### Given records
■ ■ ■ ■ ■
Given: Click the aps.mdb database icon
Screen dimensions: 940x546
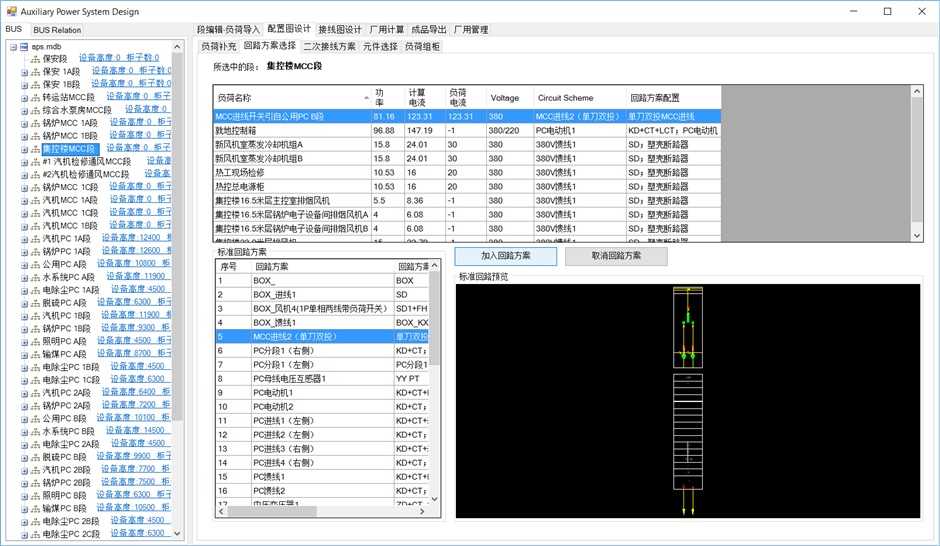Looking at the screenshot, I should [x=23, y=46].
■ ■ ■ ■ ■
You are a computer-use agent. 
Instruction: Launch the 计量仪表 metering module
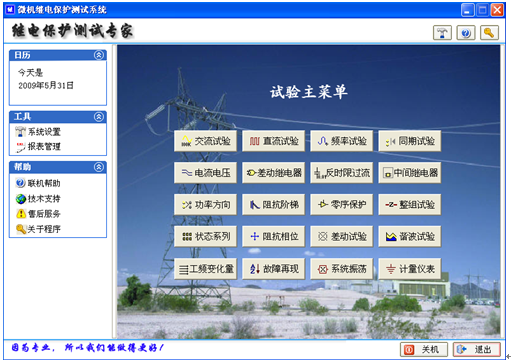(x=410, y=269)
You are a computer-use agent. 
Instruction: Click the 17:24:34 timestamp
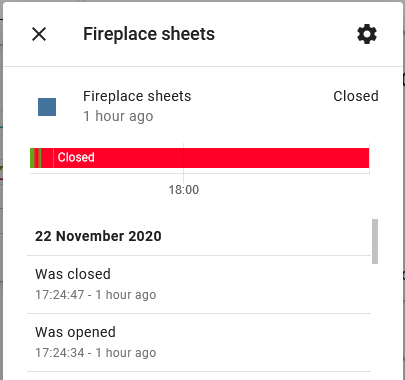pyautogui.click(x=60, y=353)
■ ■ ■ ■ ■
### Your task
Express the lines starting at the one that contains "Given: Click the aps.mdb database icon" and ending at the one that contains "Looking at the" as a Markdown table with the columns No. and Line, numbering each line and leaving out any blank lines. Do not include the pictures in the answer.

### Reply to the task
| No. | Line |
|---|---|
| 1 | Given: Click the aps.mdb database icon |
| 2 | Screen dimensions: 940x546 |
| 3 | Looking at the screenshot, I should [x=23, y=46]. |